As fronteiras ilimitadas do infinito

“A handful of sand contains about 10,000 grains, more than the number of stars we can see with the naked eye on a clear night. But the number of stars we can see is only the tiniest fraction of the number of stars that are. What we see at night is the merest smattering of the nearest stars. Meanwhile the Cosmos is rich beyond measure: the total number of stars in the universe is greater than all the grains of sand on all the beaches of the planet Earth. [...] The idea that God is an oversized white male with a flowing beard, who sits in the sky and tallies the fall of every sparrow is ludicrous. But if by 'God' one means the set of physical laws that govern the universe, then clearly there is such a God. This God is emo-tionally unsatisfying... it does not make much sense to pray to the law of gravity.
Carl Sagan, Cosmos (1980)
O FINITO ENTRE INFINITOS

Perguntemo-nos mentalmente qual será a língua que dispõe do maior número de palavras para se expressar. As respostas são variáveis e dependem em grande parte do conhecimento aparente que tenhamos de cada uma delas, sobretudo daquela que colocámos no topo das vencedoras. A solução final, todavia, pode ser uma: estão todas empatadas, porque constituem sistemas abertos à admissão de novos vocábulos. Basta começar a contar e ir à procura do último elemento impossível de achar. Por mais que se avance, sempre lugar para mais um. Tudo se passa em termos da dupla articulação teorizada por André Martinet, quando nos lembra que com um número limitado de fonemas podemos formar um número ilimitado de monemas. As fronteiras do infinito, como se vê, não andam muito longe do universo das palavras.

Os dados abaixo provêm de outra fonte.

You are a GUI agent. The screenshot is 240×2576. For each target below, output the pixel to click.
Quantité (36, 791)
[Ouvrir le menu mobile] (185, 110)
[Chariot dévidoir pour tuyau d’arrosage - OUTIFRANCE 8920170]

Neste jogo de palavras e números o infinito nunca se atinge. Está sempre para além das nossas possibilidades finitas de seres humanos de decifrar os confins do transcendente, habitantes temporários dum ponto minúsculo no todo cósmico que nos abriga e absorve na sua incomensurável grandeza. A acreditar em Carl Sagan, haverá mais estrelas no céu do que grãos de areia em todas as praias do mundo. Uma asserção difícil de aceitar mas que os malabarismos matemáticos lá vão confirmando. Segundo os cálculos já efetuados, parece que existirão cerca de 5 a 10 vezes mais astros de plasma com luz própria em todas as galáxias do universo visível do que partículas de rochas degradadas arrastadas para as costas marítimas da terra. Só falta mesmo calcular o que fica para além do universo invisível desconhecido.

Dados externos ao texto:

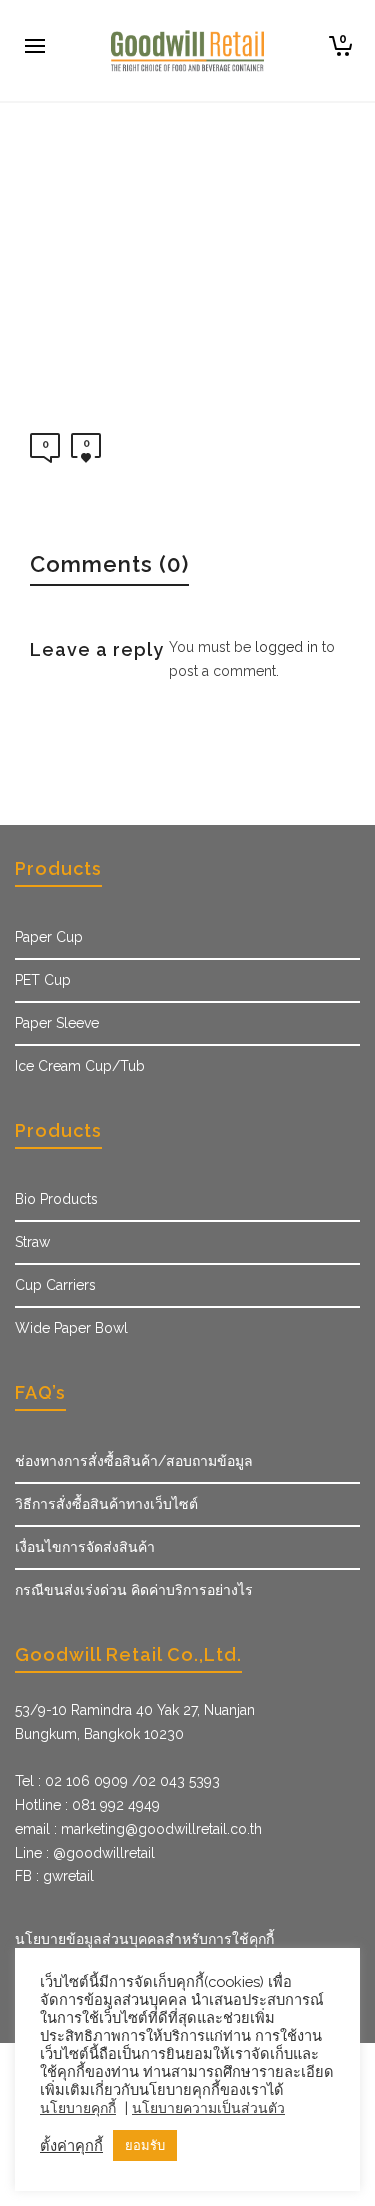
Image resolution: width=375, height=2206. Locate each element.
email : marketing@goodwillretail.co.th (138, 1829)
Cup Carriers (55, 1285)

O antes do Big Bang e o depois do Big Crunch continuam um mistério para todos nós. Vivemos entre dois infinitos de sentido diferente e com a mesma grandezaÉ que como sublinha António José Saraiva, «Por detrás de toda a origem há uma outra origem que falta conhecer. Depois do fim, mais outro fim». A impossibilidade de os explicar com dados reais leva-nos a recorrer aos mitos e a fazê-lo em termos imaginativos. Juntemos meia dúzia deles e entramos no campo sagrado das religiões. Saímos da objetividade da ciência e penetramos na subjetividade da metafísica. A ideia da presença eterna dum Deus senhor de todas as leis físicas que regem o Universo surge no horizonte. que, como realça Carl Sagam, faria pouco sentido prestar culto devoto às leis da gravidade. Seria no mínimo frustrante e seguramente inoperante.